EXERCISE: Swap each "dropdown" in the rows below for "list", and leave everything else unchanged.

STORED ROWS:

"""

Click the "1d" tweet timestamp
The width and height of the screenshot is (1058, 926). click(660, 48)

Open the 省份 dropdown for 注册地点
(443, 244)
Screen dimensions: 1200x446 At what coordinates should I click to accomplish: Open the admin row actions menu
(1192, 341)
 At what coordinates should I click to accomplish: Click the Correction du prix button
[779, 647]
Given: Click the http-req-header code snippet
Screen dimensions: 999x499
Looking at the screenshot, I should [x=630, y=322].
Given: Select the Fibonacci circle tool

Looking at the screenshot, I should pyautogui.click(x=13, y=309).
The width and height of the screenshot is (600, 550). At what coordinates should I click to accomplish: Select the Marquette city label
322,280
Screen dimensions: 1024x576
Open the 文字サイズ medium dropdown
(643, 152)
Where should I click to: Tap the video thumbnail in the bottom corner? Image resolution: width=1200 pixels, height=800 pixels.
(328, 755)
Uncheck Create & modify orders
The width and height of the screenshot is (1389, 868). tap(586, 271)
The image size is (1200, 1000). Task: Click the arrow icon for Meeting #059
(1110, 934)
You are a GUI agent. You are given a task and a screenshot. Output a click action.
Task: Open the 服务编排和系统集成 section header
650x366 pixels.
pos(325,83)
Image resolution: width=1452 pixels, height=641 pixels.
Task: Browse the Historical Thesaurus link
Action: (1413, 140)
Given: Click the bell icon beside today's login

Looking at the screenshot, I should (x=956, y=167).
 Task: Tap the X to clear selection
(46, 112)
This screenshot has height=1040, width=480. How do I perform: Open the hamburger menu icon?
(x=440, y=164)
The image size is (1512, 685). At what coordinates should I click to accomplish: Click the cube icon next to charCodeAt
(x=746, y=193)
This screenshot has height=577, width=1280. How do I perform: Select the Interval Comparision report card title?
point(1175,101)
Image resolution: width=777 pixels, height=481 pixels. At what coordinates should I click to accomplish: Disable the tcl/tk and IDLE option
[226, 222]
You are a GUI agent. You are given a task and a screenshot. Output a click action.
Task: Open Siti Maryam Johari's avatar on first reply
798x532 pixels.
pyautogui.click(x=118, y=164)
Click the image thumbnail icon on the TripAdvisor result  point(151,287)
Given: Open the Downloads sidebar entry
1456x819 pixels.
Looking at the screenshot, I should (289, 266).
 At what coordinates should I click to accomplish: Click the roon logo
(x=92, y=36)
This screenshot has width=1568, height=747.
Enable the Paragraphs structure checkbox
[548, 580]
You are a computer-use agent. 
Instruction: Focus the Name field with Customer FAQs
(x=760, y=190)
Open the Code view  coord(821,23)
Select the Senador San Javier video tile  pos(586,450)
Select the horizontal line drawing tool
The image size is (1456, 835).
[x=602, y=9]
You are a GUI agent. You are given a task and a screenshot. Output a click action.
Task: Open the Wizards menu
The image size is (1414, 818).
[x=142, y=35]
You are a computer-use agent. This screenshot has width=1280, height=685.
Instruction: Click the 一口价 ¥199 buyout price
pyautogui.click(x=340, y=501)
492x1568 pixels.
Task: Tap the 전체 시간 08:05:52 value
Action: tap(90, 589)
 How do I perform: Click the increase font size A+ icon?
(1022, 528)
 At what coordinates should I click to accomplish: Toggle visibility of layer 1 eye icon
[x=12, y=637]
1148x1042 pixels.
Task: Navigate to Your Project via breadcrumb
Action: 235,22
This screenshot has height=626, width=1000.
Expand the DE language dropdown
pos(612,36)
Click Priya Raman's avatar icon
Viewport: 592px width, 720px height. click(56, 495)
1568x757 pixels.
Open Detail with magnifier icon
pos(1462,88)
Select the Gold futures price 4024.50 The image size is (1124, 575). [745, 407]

"""

EXERCISE RESPONSE:
Click the "1d" tweet timestamp
The width and height of the screenshot is (1058, 926). click(660, 48)

Open the 省份 list for 注册地点
(443, 244)
Screen dimensions: 1200x446 At what coordinates should I click to accomplish: Open the admin row actions menu
(1192, 341)
 At what coordinates should I click to accomplish: Click the Correction du prix button
[779, 647]
Given: Click the http-req-header code snippet
Screen dimensions: 999x499
Looking at the screenshot, I should [x=630, y=322].
Given: Select the Fibonacci circle tool

Looking at the screenshot, I should pyautogui.click(x=13, y=309).
The width and height of the screenshot is (600, 550). At what coordinates should I click to accomplish: Select the Marquette city label
322,280
Screen dimensions: 1024x576
Open the 文字サイズ medium list
(643, 152)
Where should I click to: Tap the video thumbnail in the bottom corner? Image resolution: width=1200 pixels, height=800 pixels.
(328, 755)
Uncheck Create & modify orders
The width and height of the screenshot is (1389, 868). tap(586, 271)
The image size is (1200, 1000). Task: Click the arrow icon for Meeting #059
(1110, 934)
You are a GUI agent. You are given a task and a screenshot. Output a click action.
Task: Open the 服务编排和系统集成 section header
650x366 pixels.
pos(325,83)
Image resolution: width=1452 pixels, height=641 pixels.
Task: Browse the Historical Thesaurus link
Action: (1413, 140)
Given: Click the bell icon beside today's login

Looking at the screenshot, I should (x=956, y=167).
 Task: Tap the X to clear selection
(46, 112)
This screenshot has height=1040, width=480. How do I perform: Open the hamburger menu icon?
(x=440, y=164)
The image size is (1512, 685). At what coordinates should I click to accomplish: Click the cube icon next to charCodeAt
(x=746, y=193)
This screenshot has height=577, width=1280. How do I perform: Select the Interval Comparision report card title?
point(1175,101)
Image resolution: width=777 pixels, height=481 pixels. At what coordinates should I click to accomplish: Disable the tcl/tk and IDLE option
[226, 222]
You are a GUI agent. You are given a task and a screenshot. Output a click action.
Task: Open Siti Maryam Johari's avatar on first reply
798x532 pixels.
pyautogui.click(x=118, y=164)
Click the image thumbnail icon on the TripAdvisor result  point(151,287)
Given: Open the Downloads sidebar entry
1456x819 pixels.
Looking at the screenshot, I should (289, 266).
 At what coordinates should I click to accomplish: Click the roon logo
(x=92, y=36)
This screenshot has width=1568, height=747.
Enable the Paragraphs structure checkbox
[548, 580]
You are a computer-use agent. 
Instruction: Focus the Name field with Customer FAQs
(x=760, y=190)
Open the Code view  coord(821,23)
Select the Senador San Javier video tile  pos(586,450)
Select the horizontal line drawing tool
The image size is (1456, 835).
[x=602, y=9]
You are a GUI agent. You are given a task and a screenshot. Output a click action.
Task: Open the Wizards menu
The image size is (1414, 818).
[x=142, y=35]
You are a computer-use agent. This screenshot has width=1280, height=685.
Instruction: Click the 一口价 ¥199 buyout price
pyautogui.click(x=340, y=501)
492x1568 pixels.
Task: Tap the 전체 시간 08:05:52 value
Action: tap(90, 589)
 How do I perform: Click the increase font size A+ icon?
(1022, 528)
 At what coordinates should I click to accomplish: Toggle visibility of layer 1 eye icon
[x=12, y=637]
1148x1042 pixels.
Task: Navigate to Your Project via breadcrumb
Action: 235,22
This screenshot has height=626, width=1000.
Expand the DE language list
pos(612,36)
Click Priya Raman's avatar icon
Viewport: 592px width, 720px height. click(56, 495)
1568x757 pixels.
Open Detail with magnifier icon
pos(1462,88)
Select the Gold futures price 4024.50 The image size is (1124, 575). [745, 407]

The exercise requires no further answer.